===== PAGE EXCERPT

In allowing GCHQ to extract a huge amount of information, and to turn an individual’s own devices against them by co-opting the devices as instruments of video and audio surveillance, it is at least as intrusive as searching a person’s house and installing bugs so as to enable continued monitoring. In fact, it is more intrusive, because of the amount of information now generated and stored by computers and mobile devices, the speed, ease and surreptitiousness with which surveillance can be conducted, and because it allows the ongoing surveillance to continue wherever the affected person may be.
In these circumstances any justification would have to be extremely specific and compelling in order to render that activity proportionate. Regrettably, no such consideration has been given to this in public debate. Secret action, on the basis of secret policy, is the order of the day.
Millions of devices
Far from this tactic being deployed only in exceptional circumstances, the NSA has aggressively developed these tools to infect potentially millions of computers and phones worldwide, according to The Intercept. GCHQ plays an integral role. Using tools like TURBINE, designed to “relieve the user from needing to know/care about the details” the NSA is now able to conduct “industrial-scale exploitation”.
That technique involves covert installation of software onto the user’s computer through one of a number of means, such as tricking the user into clicking a malicious link, or injecting their malicious code into the network transmission that individuals receive when browsing websites like Facebook or LinkedIn so as to transfer the malware as part of the computer’s ordinary downloading of data.
The Intercept explains that at this point “[a]n implant plug-in named CAPTIVATEDAUDIENCE, for example, is used to take over a targeted computer’s microphone and record conversations taking place near the device. Another, GUMFISH, can covertly take over a computer’s webcam and snap photographs. FOGGYBOTTOM records logs of Internet browsing histories and collects login details and passwords used to access websites and email accounts. GROK is used to log keystrokes. And SALVAGERABBIT exfiltrates data from removable flash drives that connect to an infected computer.”
As we are learning, the unmatched co-operation between NSA and GCHQ within the Five Eyes alliance has meant these aggressively scaled malware deployments are being launched from secret bases around the world, including Britain’s Menwith Hill.
Fighting back
Targeted intrusion into the devices we carry around with us daily, potentially on a grand scale, has only been allowed to occur because it has been done under the cover of secrecy and in the absence of public debate. Concerns about national security are only partially the reason government has been trying so hard to stop the Snowden disclosures; it’s also because they are scared of the public finding out – and contesting – what is being done in our name and for our “protection”.
Our devices are increasingly becoming an extension of who we are as individuals; they are mediums in which we remember things, express ourselves, create and maintain relationships, and interact in the modern world. To the likes of GCHQ and other intelligence agencies, however, our devices are merely a means of turning us into “targets”, dehumanising us and those we connect with. It is this hacking that deeply intrudes on our private lives, which are increasingly lived on our phones and computers.
This contempt is exemplified in one NSA document published by Der Spiegel, in which the agency jeers, “Who knew in 1984 that this [smart phones] would be Big Brother and the zombies would be paying customers?".
At Privacy International, we don’t believe our smart phones should be hijacked to serve Big Brother and we’re not zombies.
We’re citizens with rights, and we’re fighting back.

==========

EXERCISE A: In the text on GCHQ and NSA hacking, which British base is named as a launch site for the malware deployments?
EXERCISE B: List every implant plug-in named in the text on GCHQ and NSA hacking.

===== EXTRACTED INFORMATION

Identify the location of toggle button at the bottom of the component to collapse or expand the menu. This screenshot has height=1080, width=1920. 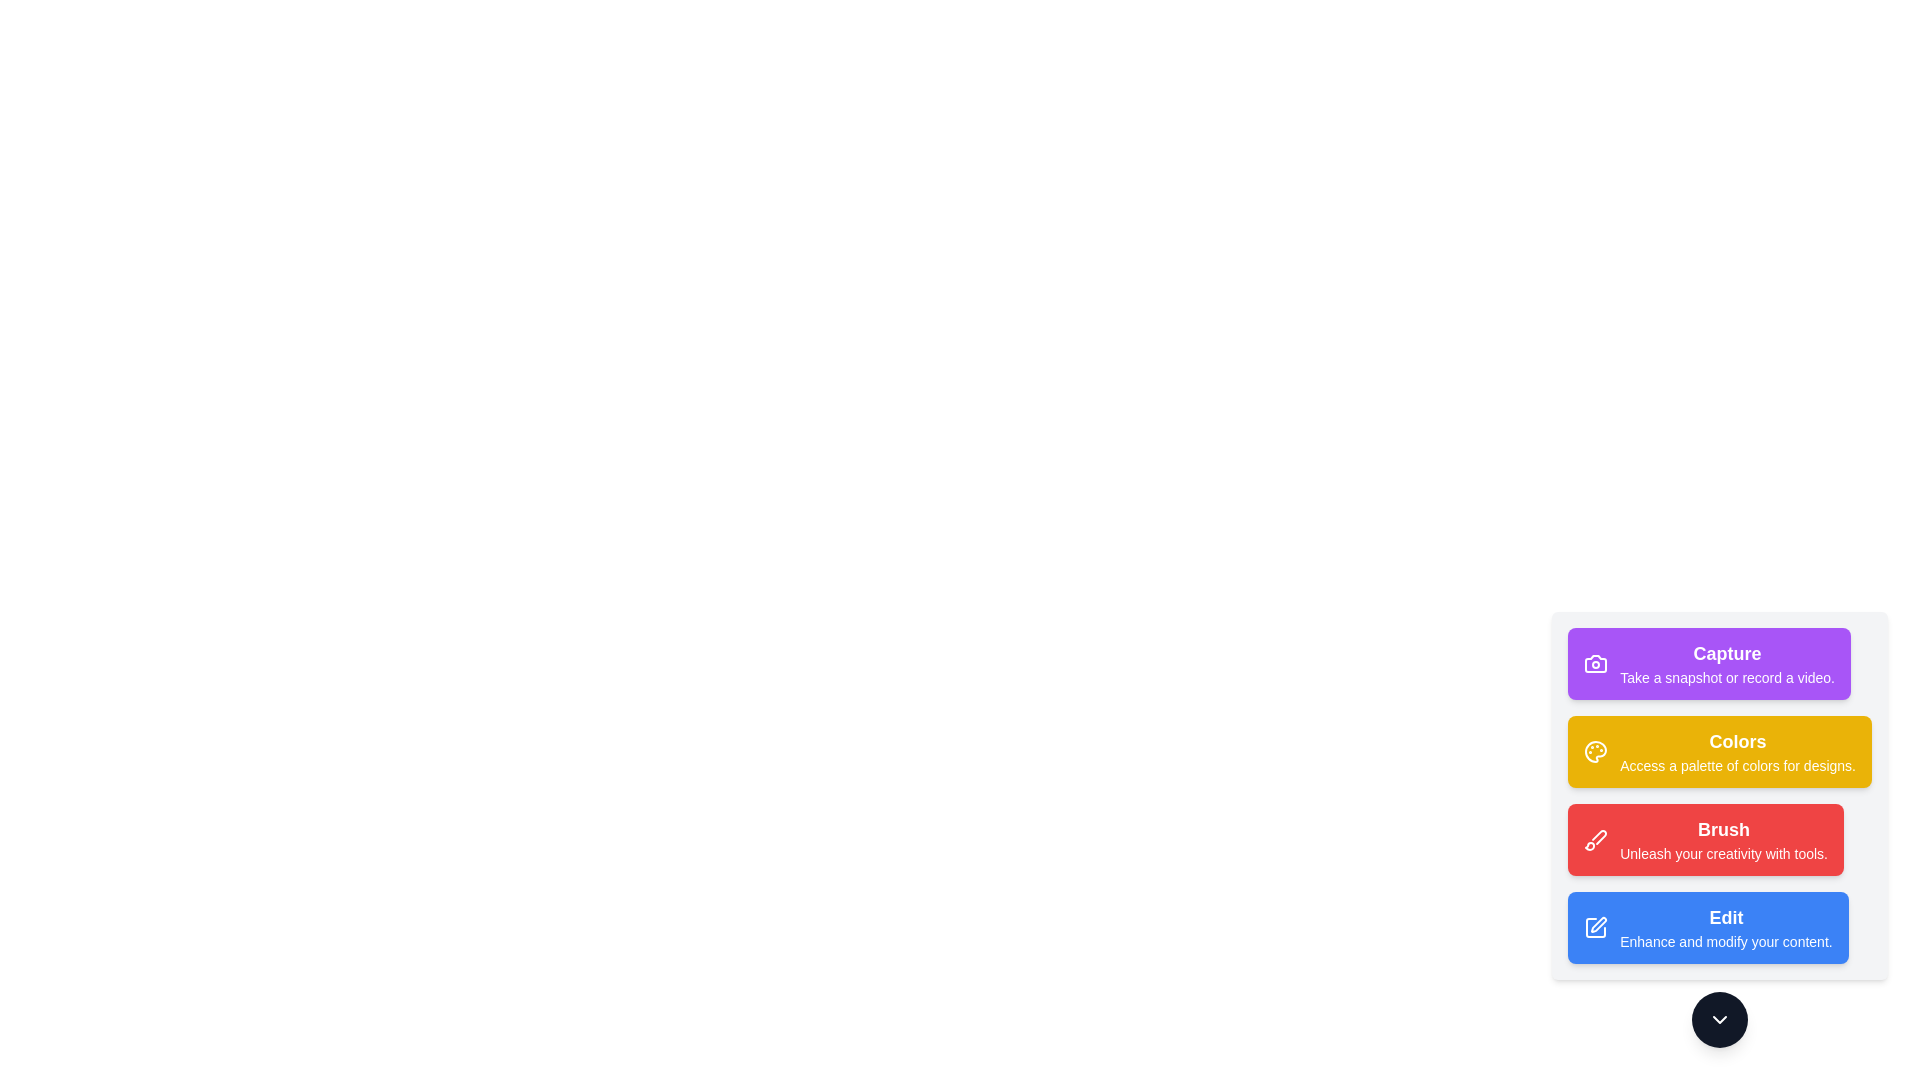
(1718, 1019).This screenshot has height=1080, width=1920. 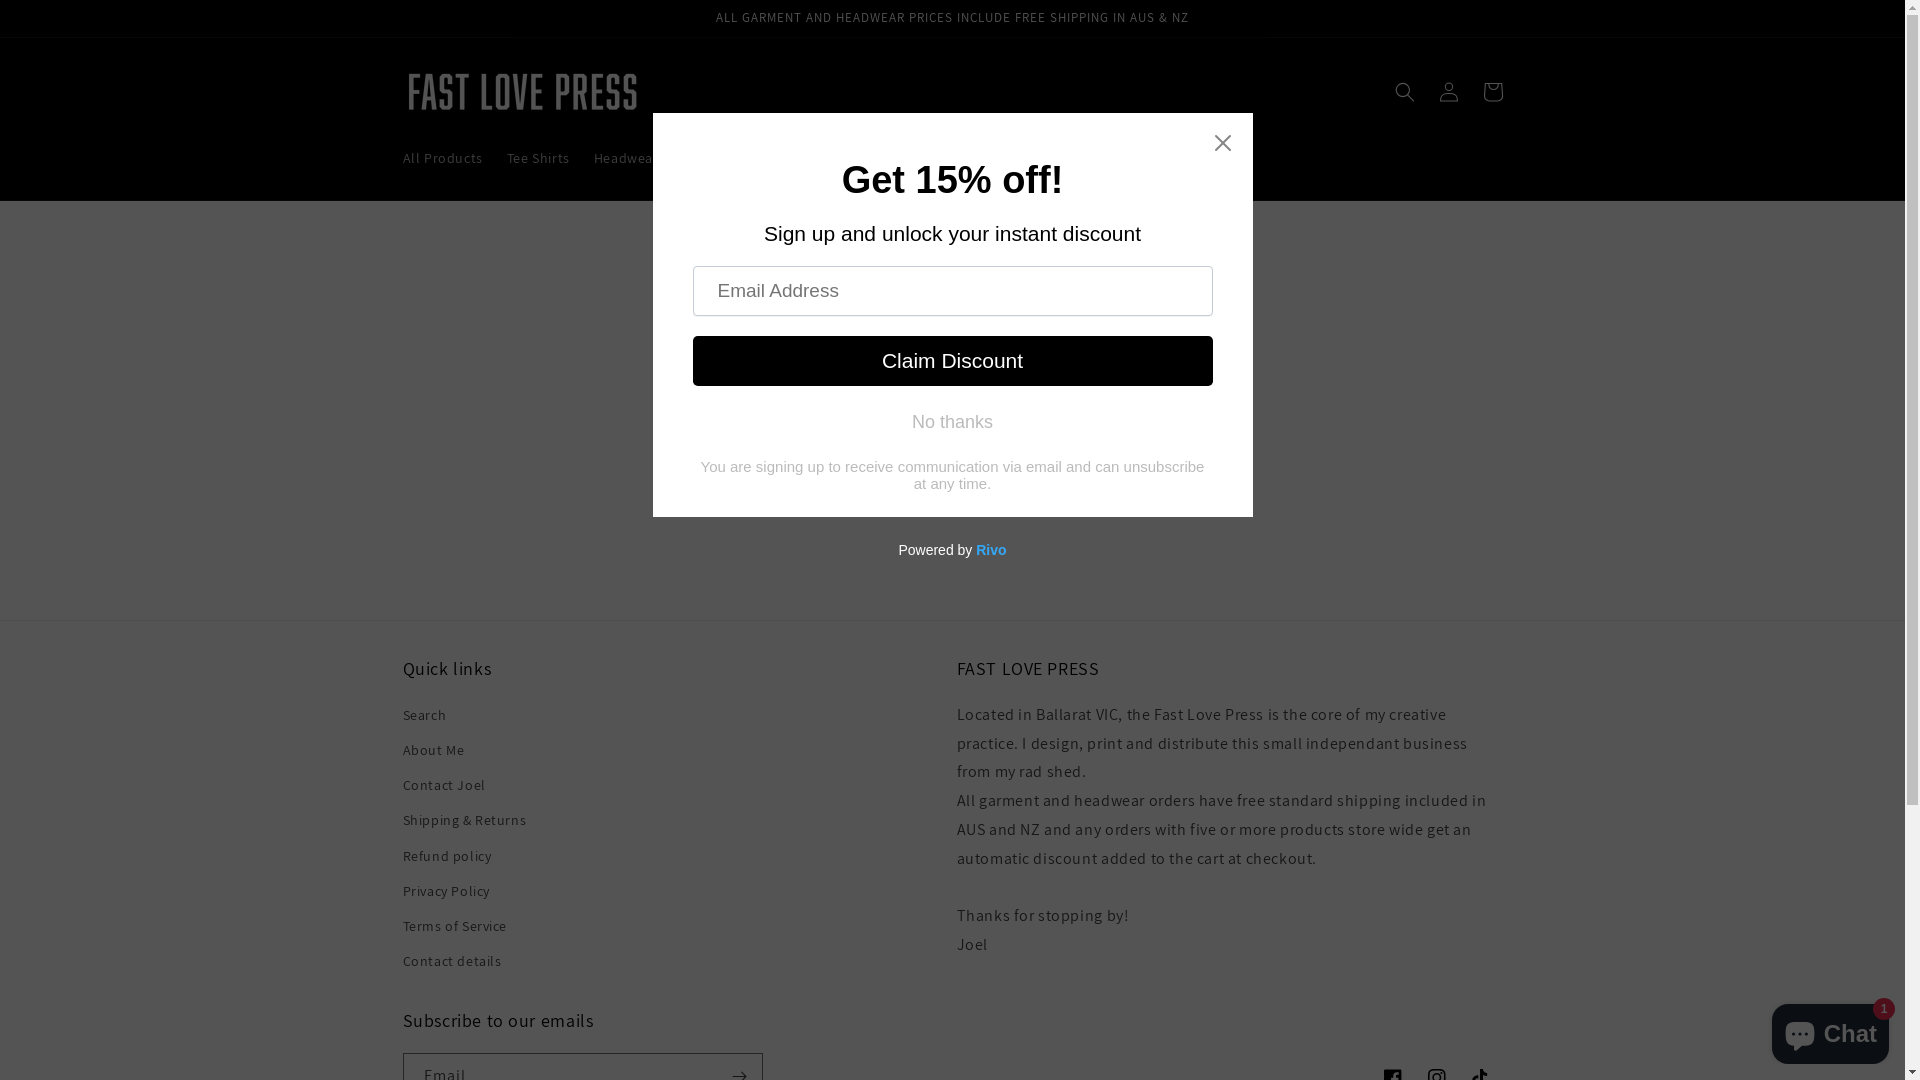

==========
===== EXTRACTED INFORMATION

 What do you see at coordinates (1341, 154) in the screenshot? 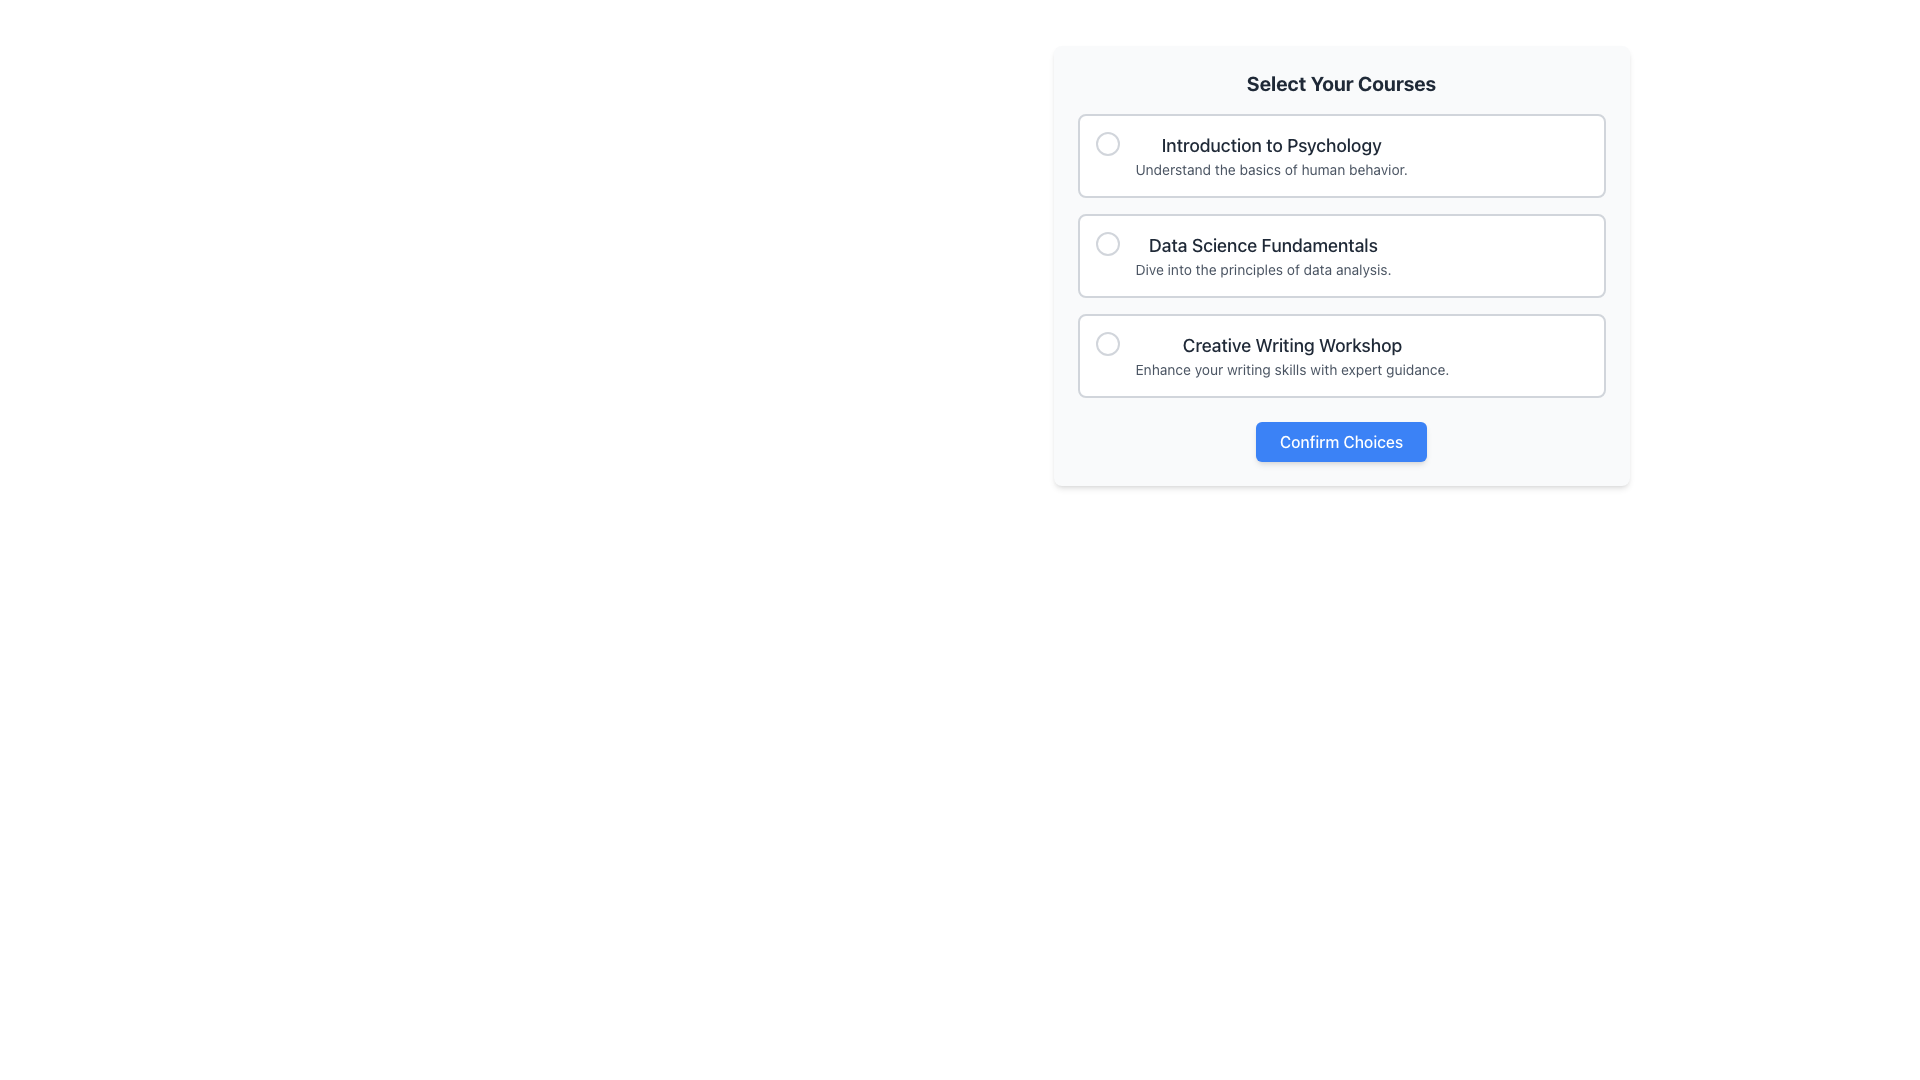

==========

EXERCISE ANSWER A: Menwith Hill

EXERCISE ANSWER B: CAPTIVATEDAUDIENCE, GUMFISH, FOGGYBOTTOM, GROK, SALVAGERABBIT